“What’s wrong with a little optimism?”

That’s what Trump economic advisor Larry Kudlow said about the economy last weekend, but he could have been talking about the administration’s approach to environmental regulation. While Trump’s opponents in the environmental activist community see a future dominated by doom and gloom, the administration sees a glass half full—and getting fuller.

Which explains their new revised rules for the 1973 Endangered Species Act (ESA). Stories of ridiculous regulatory overreach under the current ESA are legion, from pedestrian tunnels built for an (allegedly) endangered mouse in Colorado to stopping construction of a $15 million overpass to accommodate a single spider.

As a result of overly-expansive impacts, the ESA is costing Americans billions of dollars a year in economic development and compliance costs. The Trump administration believes that a few minor tweaks can prevent some of the worst government excesses while still protecting truly endangered species.

“The best way to uphold the Endangered Species Act is to do everything we can to ensure it remains effective in achieving its ultimate goal—recovery of our rarest species. The Act’s effectiveness rests on clear, consistent and efficient implementation,” Interior Secretary David Bernhardt said in a statement.

“The revisions finalized with this rulemaking fit squarely within the President’s mandate of easing the regulatory burden on the American public, without sacrificing our species’ protection and recovery goals,” added U.S. Secretary of Commerce Wilbur Ross. “These changes were subject to a robust, transparent public process, during which we received significant public input that helped us finalize these rules.”

Not surprisingly, the reaction from Trump’s opponents was swift and severe.

“Trump administration moves to gut Endangered Species Act,” announced CNN.

“The New Threat to Endangered Species?” asked one New York Times headline. “The Trump Administration.”

One NBC affiliate in Miami simply went with the headline “I’m Scared,” uncritically quoting a “wildlife expert” from the local zoo.

Turns out, there’s nothing to be afraid of.

The truth is that with the ESA on the books for nearly half a century, the government agencies that enforce it have decades of scientific evidence at their disposal to evaluate how successful the act has been in its stated goal of “safeguarding, for the benefit of all citizens, the Nation’s heritage in fish, wildlife, and plants.”

And while the act boasts some success stories, with less than a 2 percent rate of recovering and delisting endangered species, there’s plenty of room for improvement. One of the most significant changes is the removal of the so-called “blanket rule,” actually restores the intent of the original law from regulatory changes made in 1978 that erased any meaningful distinction between “endangered” and “threatened” species under the law.

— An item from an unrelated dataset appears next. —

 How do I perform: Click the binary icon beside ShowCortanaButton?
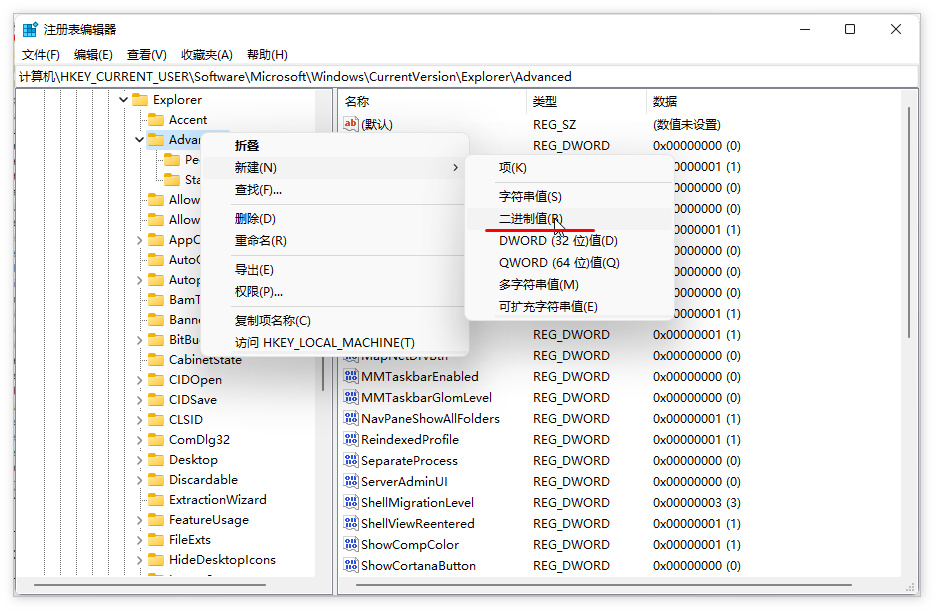click(x=352, y=565)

While having a “blanket rule” in place to treat all threatened species as endangered by default and prohibit their take (meaning their harm, hunting or capture) under any circumstances might seem beneficial, the data increasingly shows that it has been counterproductive to actually recovering threatened species. With 90 percent of endangered species on private rather than federal land, it is critical that the law creates positive incentives for landowners to preserve habitat, which often includes allowing some take under limited circumstances.

One 1998 study identified the perverse incentives to landowners to quietly destroy habitat as the “shoot, shovel, and shut up” strategy. This research confirmed previous studies that this practice is “‘one reason why so many species are teetering on the very brink of extinction.”

As a result, multiple presidential administrations have had to carve out numerous species-specific 4(d) exceptions to the “blanket rule” in order to best preserve species on a case-by-case basis. The Trump administration’s new rule simply codifies the existing practice and aligns the Fish and Wildlife Service with the processes of other federal departments.

In another change opposed by environmental activists, the new reforms will allow federal agencies to determine the economic impact of listing species as endangered and make the data available to the public in the interest of transparency, “as long as doing so does not influence the listing determination.” The reaction from the press has been a flurry of erroneous reports that the Trump administration was using economic considerations to decide whether to protect a species or not.  NPR, for example, was forced to run a correction after their initial reporting acknowledging they had misrepresented the reforms.

In a different political environment, it’s possible that these measured reforms to the ESA against a backdrop of billions in lost wealth and property values would enjoy bipartisan support The act that multiple administrations have had to issue waivers shows that the problem is real.

Unfortunately, in the era of Trump, nothing is more endangered than bipartisanship.